Records for this exercise:

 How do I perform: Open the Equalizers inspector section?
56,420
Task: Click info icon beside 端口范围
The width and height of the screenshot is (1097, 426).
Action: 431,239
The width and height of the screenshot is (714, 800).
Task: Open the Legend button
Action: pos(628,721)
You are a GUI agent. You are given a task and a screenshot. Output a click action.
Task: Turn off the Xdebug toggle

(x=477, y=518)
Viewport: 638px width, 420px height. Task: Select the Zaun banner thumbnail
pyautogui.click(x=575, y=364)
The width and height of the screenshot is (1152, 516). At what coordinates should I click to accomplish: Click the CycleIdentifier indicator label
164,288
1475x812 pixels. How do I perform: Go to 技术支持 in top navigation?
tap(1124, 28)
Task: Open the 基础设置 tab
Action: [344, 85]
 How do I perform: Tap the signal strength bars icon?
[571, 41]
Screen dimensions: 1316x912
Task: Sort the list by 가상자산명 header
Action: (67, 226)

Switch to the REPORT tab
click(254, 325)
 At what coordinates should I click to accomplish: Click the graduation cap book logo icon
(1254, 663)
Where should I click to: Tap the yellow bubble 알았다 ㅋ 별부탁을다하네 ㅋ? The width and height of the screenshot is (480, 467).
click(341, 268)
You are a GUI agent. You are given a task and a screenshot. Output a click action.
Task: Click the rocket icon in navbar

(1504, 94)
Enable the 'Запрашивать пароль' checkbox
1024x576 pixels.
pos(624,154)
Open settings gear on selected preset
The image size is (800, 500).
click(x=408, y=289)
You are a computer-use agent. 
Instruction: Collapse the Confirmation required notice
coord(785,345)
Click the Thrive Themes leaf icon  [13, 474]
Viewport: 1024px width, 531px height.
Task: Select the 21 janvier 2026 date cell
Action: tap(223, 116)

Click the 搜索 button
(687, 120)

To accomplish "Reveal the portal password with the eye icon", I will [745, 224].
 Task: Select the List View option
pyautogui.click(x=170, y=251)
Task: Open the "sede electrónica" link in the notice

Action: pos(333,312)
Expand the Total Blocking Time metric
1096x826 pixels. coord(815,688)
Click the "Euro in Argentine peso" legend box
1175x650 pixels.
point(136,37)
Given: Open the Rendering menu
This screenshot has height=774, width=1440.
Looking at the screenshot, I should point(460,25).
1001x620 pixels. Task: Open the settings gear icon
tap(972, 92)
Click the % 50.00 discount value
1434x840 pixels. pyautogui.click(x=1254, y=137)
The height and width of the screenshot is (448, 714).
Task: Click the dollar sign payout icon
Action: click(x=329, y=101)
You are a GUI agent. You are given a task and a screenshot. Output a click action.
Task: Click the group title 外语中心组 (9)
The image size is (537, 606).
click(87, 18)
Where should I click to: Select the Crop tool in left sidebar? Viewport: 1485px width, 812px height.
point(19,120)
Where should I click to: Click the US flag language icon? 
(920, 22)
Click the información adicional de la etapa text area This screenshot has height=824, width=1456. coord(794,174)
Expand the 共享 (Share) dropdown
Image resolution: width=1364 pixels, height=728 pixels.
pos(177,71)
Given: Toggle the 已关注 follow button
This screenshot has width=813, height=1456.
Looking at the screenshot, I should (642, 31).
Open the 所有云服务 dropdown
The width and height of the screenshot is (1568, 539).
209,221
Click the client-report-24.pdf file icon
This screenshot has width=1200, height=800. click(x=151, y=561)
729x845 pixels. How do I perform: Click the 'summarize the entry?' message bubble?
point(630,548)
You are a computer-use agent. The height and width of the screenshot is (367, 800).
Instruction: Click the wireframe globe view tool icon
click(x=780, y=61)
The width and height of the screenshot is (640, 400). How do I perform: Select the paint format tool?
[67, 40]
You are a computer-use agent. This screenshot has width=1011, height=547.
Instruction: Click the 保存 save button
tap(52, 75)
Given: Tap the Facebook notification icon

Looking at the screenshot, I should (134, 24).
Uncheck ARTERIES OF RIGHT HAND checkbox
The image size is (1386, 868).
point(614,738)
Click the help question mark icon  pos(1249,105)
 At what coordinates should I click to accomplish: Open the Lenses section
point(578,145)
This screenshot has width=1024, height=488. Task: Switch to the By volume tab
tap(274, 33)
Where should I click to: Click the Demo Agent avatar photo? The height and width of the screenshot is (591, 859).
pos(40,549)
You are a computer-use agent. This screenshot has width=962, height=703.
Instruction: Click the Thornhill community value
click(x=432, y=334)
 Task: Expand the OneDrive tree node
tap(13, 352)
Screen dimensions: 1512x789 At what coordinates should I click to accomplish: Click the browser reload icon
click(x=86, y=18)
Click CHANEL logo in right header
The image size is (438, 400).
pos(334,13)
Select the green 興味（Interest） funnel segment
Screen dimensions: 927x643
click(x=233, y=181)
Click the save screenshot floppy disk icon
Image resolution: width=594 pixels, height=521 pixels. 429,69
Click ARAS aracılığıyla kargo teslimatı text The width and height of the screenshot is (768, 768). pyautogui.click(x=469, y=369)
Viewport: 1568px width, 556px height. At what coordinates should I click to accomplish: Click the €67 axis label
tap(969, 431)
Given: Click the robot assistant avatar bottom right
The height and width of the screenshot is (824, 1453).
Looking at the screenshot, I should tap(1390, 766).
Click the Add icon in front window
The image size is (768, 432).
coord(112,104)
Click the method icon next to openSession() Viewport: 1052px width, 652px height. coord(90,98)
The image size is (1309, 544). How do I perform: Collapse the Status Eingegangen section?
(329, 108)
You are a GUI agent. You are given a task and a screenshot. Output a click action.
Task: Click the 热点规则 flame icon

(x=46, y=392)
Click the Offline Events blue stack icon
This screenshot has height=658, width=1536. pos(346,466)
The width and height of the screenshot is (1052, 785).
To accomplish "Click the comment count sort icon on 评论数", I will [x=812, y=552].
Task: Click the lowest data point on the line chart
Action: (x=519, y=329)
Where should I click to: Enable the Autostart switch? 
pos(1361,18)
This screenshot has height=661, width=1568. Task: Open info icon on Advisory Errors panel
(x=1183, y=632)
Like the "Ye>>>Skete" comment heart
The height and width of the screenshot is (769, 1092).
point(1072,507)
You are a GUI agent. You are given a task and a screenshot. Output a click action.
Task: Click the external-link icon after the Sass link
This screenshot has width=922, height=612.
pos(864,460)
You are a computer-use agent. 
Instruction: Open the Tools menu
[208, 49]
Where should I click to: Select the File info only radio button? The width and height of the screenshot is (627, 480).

What is required:
The material above should be returned exactly, in full.

Output below:
 How do I perform: Open the Equalizers inspector section?
56,420
Task: Click info icon beside 端口范围
The width and height of the screenshot is (1097, 426).
Action: 431,239
The width and height of the screenshot is (714, 800).
Task: Open the Legend button
Action: pos(628,721)
You are a GUI agent. You are given a task and a screenshot. Output a click action.
Task: Turn off the Xdebug toggle

(x=477, y=518)
Viewport: 638px width, 420px height. Task: Select the Zaun banner thumbnail
pyautogui.click(x=575, y=364)
The width and height of the screenshot is (1152, 516). At what coordinates should I click to accomplish: Click the CycleIdentifier indicator label
164,288
1475x812 pixels. How do I perform: Go to 技术支持 in top navigation?
tap(1124, 28)
Task: Open the 基础设置 tab
Action: [344, 85]
 How do I perform: Tap the signal strength bars icon?
[571, 41]
Screen dimensions: 1316x912
Task: Sort the list by 가상자산명 header
Action: (67, 226)

Switch to the REPORT tab
click(254, 325)
 At what coordinates should I click to accomplish: Click the graduation cap book logo icon
(1254, 663)
Where should I click to: Tap the yellow bubble 알았다 ㅋ 별부탁을다하네 ㅋ? The width and height of the screenshot is (480, 467).
click(341, 268)
You are a GUI agent. You are given a task and a screenshot. Output a click action.
Task: Click the rocket icon in navbar

(1504, 94)
Enable the 'Запрашивать пароль' checkbox
1024x576 pixels.
pos(624,154)
Open settings gear on selected preset
The image size is (800, 500).
click(x=408, y=289)
You are a computer-use agent. 
Instruction: Collapse the Confirmation required notice
coord(785,345)
Click the Thrive Themes leaf icon  [13, 474]
Viewport: 1024px width, 531px height.
Task: Select the 21 janvier 2026 date cell
Action: tap(223, 116)

Click the 搜索 button
(687, 120)

To accomplish "Reveal the portal password with the eye icon", I will [745, 224].
 Task: Select the List View option
pyautogui.click(x=170, y=251)
Task: Open the "sede electrónica" link in the notice

Action: pos(333,312)
Expand the Total Blocking Time metric
1096x826 pixels. coord(815,688)
Click the "Euro in Argentine peso" legend box
1175x650 pixels.
point(136,37)
Given: Open the Rendering menu
This screenshot has height=774, width=1440.
Looking at the screenshot, I should point(460,25).
1001x620 pixels. Task: Open the settings gear icon
tap(972, 92)
Click the % 50.00 discount value
1434x840 pixels. pyautogui.click(x=1254, y=137)
The height and width of the screenshot is (448, 714).
Task: Click the dollar sign payout icon
Action: click(x=329, y=101)
You are a GUI agent. You are given a task and a screenshot. Output a click action.
Task: Click the group title 外语中心组 (9)
The image size is (537, 606).
click(87, 18)
Where should I click to: Select the Crop tool in left sidebar? Viewport: 1485px width, 812px height.
point(19,120)
Where should I click to: Click the US flag language icon? 
(920, 22)
Click the información adicional de la etapa text area This screenshot has height=824, width=1456. coord(794,174)
Expand the 共享 (Share) dropdown
Image resolution: width=1364 pixels, height=728 pixels.
pos(177,71)
Given: Toggle the 已关注 follow button
This screenshot has width=813, height=1456.
Looking at the screenshot, I should (642, 31).
Open the 所有云服务 dropdown
The width and height of the screenshot is (1568, 539).
209,221
Click the client-report-24.pdf file icon
This screenshot has width=1200, height=800. click(x=151, y=561)
729x845 pixels. How do I perform: Click the 'summarize the entry?' message bubble?
point(630,548)
You are a computer-use agent. The height and width of the screenshot is (367, 800).
Instruction: Click the wireframe globe view tool icon
click(x=780, y=61)
The width and height of the screenshot is (640, 400). How do I perform: Select the paint format tool?
[67, 40]
You are a computer-use agent. This screenshot has width=1011, height=547.
Instruction: Click the 保存 save button
tap(52, 75)
Given: Tap the Facebook notification icon

Looking at the screenshot, I should (134, 24).
Uncheck ARTERIES OF RIGHT HAND checkbox
The image size is (1386, 868).
point(614,738)
Click the help question mark icon  pos(1249,105)
 At what coordinates should I click to accomplish: Open the Lenses section
point(578,145)
This screenshot has width=1024, height=488. Task: Switch to the By volume tab
tap(274, 33)
Where should I click to: Click the Demo Agent avatar photo? The height and width of the screenshot is (591, 859).
pos(40,549)
You are a computer-use agent. This screenshot has width=962, height=703.
Instruction: Click the Thornhill community value
click(x=432, y=334)
 Task: Expand the OneDrive tree node
tap(13, 352)
Screen dimensions: 1512x789 At what coordinates should I click to accomplish: Click the browser reload icon
click(x=86, y=18)
Click CHANEL logo in right header
The image size is (438, 400).
pos(334,13)
Select the green 興味（Interest） funnel segment
Screen dimensions: 927x643
click(x=233, y=181)
Click the save screenshot floppy disk icon
Image resolution: width=594 pixels, height=521 pixels. 429,69
Click ARAS aracılığıyla kargo teslimatı text The width and height of the screenshot is (768, 768). pyautogui.click(x=469, y=369)
Viewport: 1568px width, 556px height. At what coordinates should I click to accomplish: Click the €67 axis label
tap(969, 431)
Given: Click the robot assistant avatar bottom right
The height and width of the screenshot is (824, 1453).
Looking at the screenshot, I should tap(1390, 766).
Click the Add icon in front window
The image size is (768, 432).
coord(112,104)
Click the method icon next to openSession() Viewport: 1052px width, 652px height. coord(90,98)
The image size is (1309, 544). How do I perform: Collapse the Status Eingegangen section?
(329, 108)
You are a GUI agent. You are given a task and a screenshot. Output a click action.
Task: Click the 热点规则 flame icon

(x=46, y=392)
Click the Offline Events blue stack icon
This screenshot has height=658, width=1536. pos(346,466)
The width and height of the screenshot is (1052, 785).
To accomplish "Click the comment count sort icon on 评论数", I will [x=812, y=552].
Task: Click the lowest data point on the line chart
Action: (x=519, y=329)
Where should I click to: Enable the Autostart switch? 
pos(1361,18)
This screenshot has height=661, width=1568. Task: Open info icon on Advisory Errors panel
(x=1183, y=632)
Like the "Ye>>>Skete" comment heart
The height and width of the screenshot is (769, 1092).
point(1072,507)
You are a GUI agent. You are given a task and a screenshot. Output a click action.
Task: Click the external-link icon after the Sass link
This screenshot has width=922, height=612.
pos(864,460)
You are a computer-use agent. 
Instruction: Open the Tools menu
[208, 49]
Where should I click to: Select the File info only radio button? The width and height of the screenshot is (627, 480).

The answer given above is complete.